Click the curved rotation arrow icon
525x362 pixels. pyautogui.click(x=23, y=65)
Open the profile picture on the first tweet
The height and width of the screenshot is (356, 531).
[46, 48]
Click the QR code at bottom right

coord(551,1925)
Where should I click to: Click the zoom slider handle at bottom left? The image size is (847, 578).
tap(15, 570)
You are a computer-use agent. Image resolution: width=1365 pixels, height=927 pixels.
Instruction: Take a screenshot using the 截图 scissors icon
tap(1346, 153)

--

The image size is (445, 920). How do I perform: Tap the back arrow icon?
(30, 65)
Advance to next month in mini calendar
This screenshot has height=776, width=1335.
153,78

...

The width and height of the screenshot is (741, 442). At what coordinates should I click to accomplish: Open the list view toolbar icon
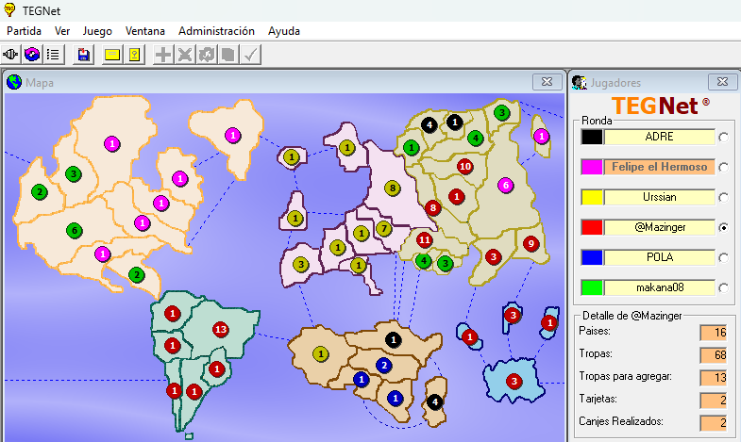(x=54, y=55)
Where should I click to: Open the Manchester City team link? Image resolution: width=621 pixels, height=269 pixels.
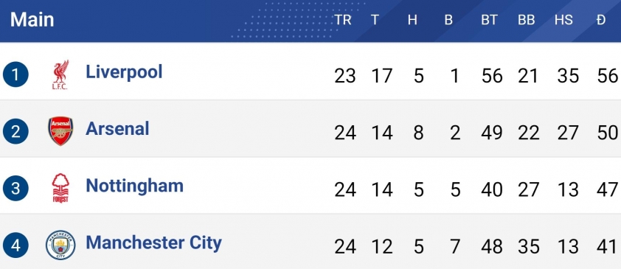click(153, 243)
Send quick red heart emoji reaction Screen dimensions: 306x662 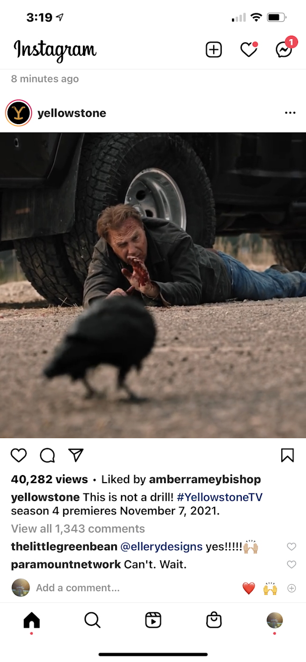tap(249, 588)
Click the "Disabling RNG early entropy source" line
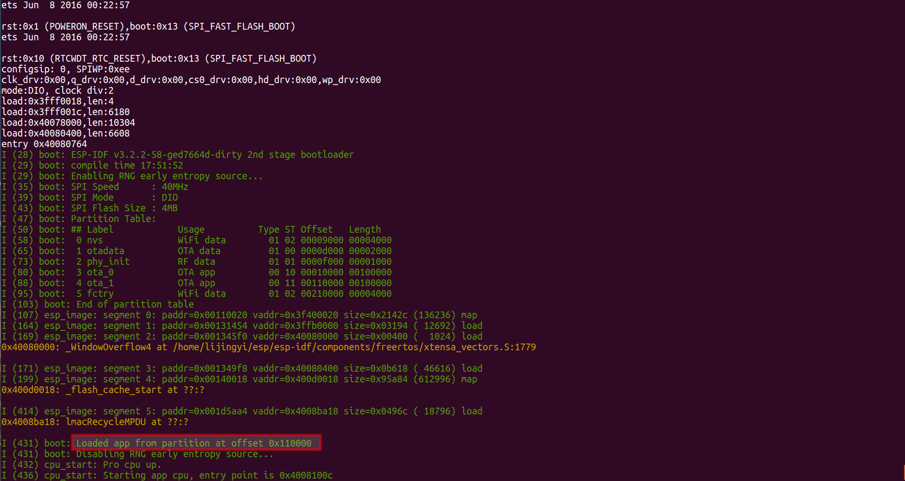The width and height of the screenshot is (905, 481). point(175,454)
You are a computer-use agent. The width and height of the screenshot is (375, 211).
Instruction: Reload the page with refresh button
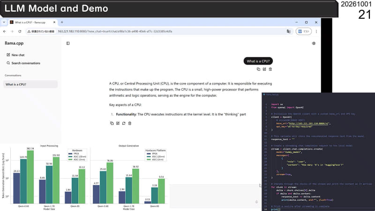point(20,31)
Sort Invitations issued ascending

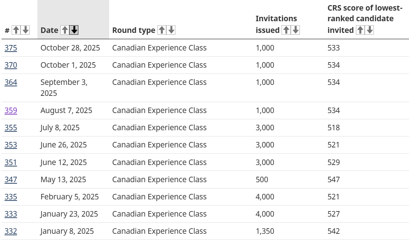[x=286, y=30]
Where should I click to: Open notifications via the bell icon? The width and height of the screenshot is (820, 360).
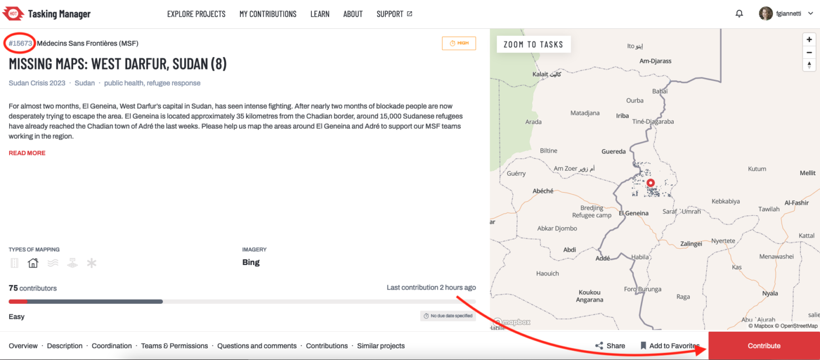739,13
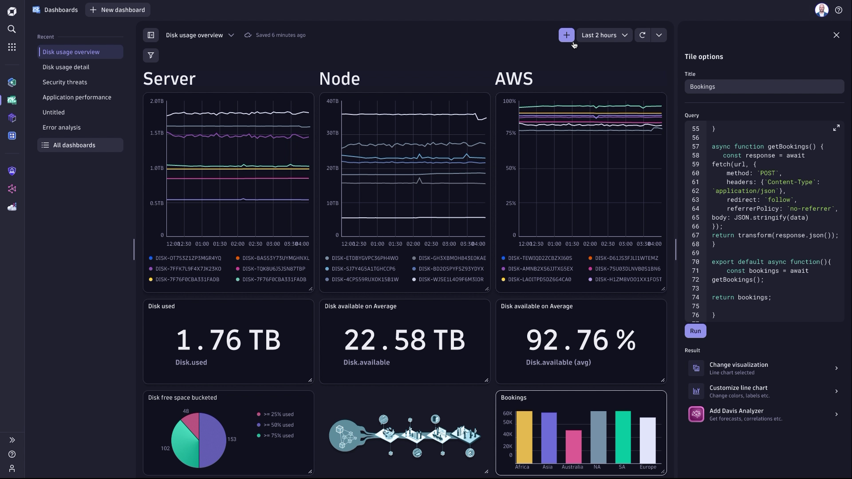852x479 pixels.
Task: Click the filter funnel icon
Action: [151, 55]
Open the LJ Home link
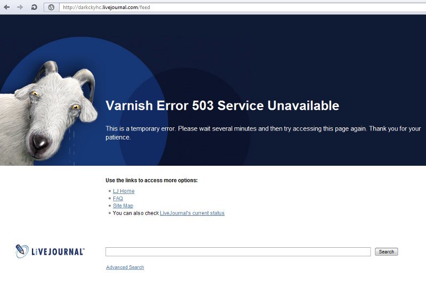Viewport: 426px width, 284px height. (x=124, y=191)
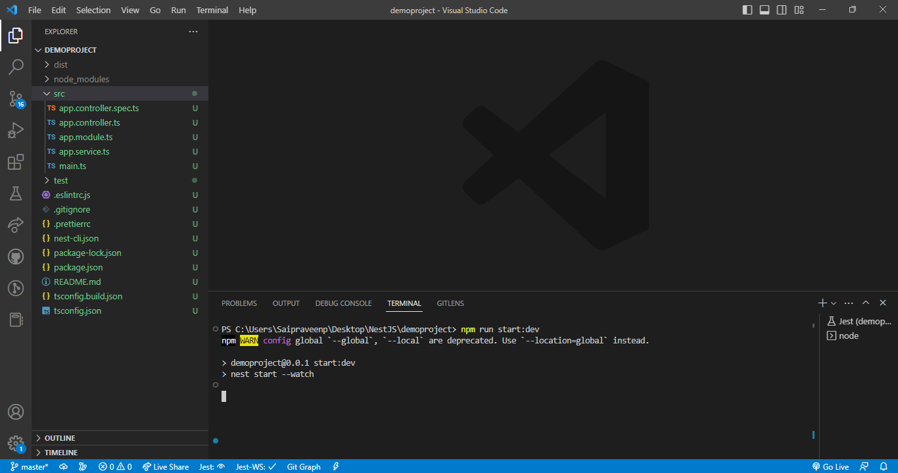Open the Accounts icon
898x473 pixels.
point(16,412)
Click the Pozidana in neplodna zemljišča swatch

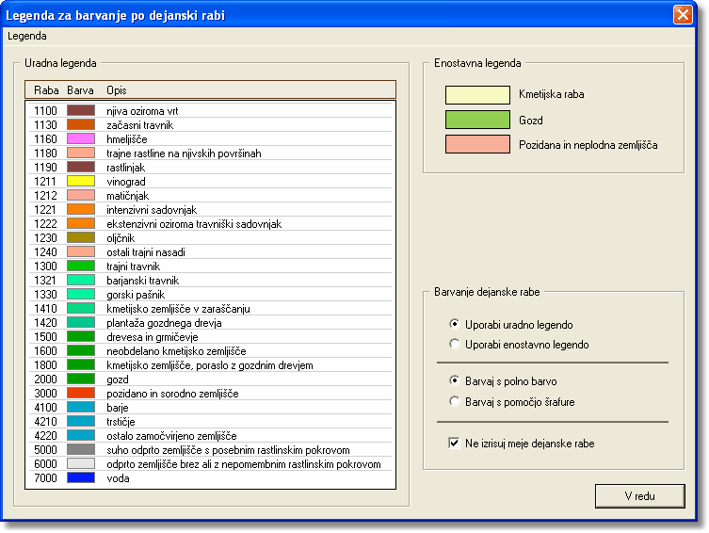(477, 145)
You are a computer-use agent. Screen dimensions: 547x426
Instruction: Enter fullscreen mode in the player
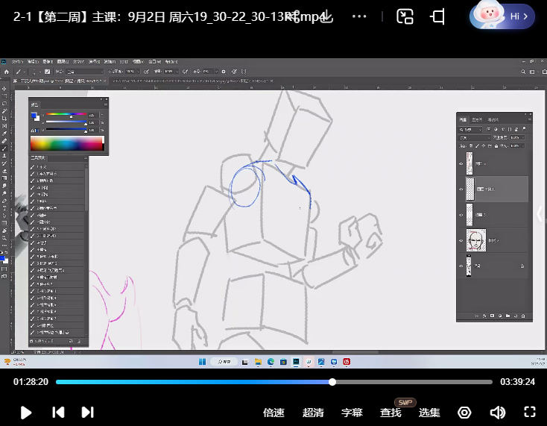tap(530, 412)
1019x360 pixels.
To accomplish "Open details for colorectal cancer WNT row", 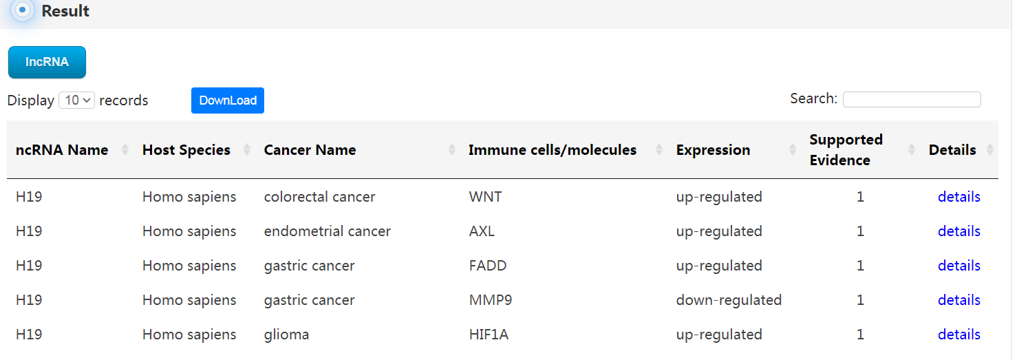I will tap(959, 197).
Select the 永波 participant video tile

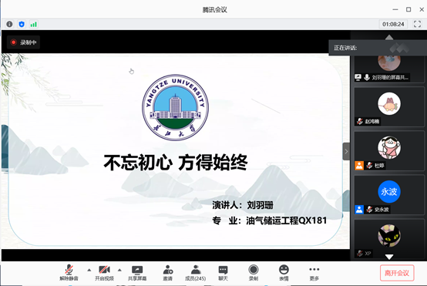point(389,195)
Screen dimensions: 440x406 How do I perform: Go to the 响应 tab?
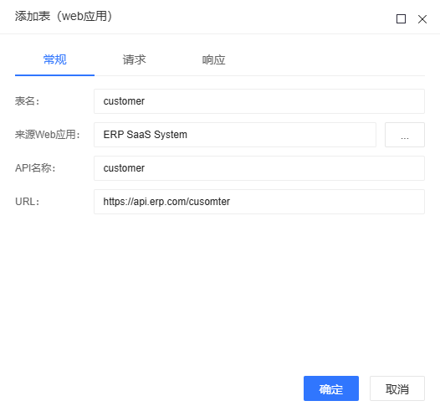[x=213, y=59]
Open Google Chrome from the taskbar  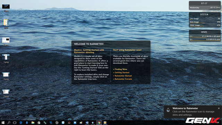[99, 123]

*Exercise goal*:
Return every line in the records that includes the string "computer".

*Response area*:
You are a computer-use agent. Image resolution: width=1365 pixels, height=927 pixels.
You are a computer-use agent. The width and height of the screenshot is (375, 211).
You are a computer-use agent. Screen dimensions: 547x426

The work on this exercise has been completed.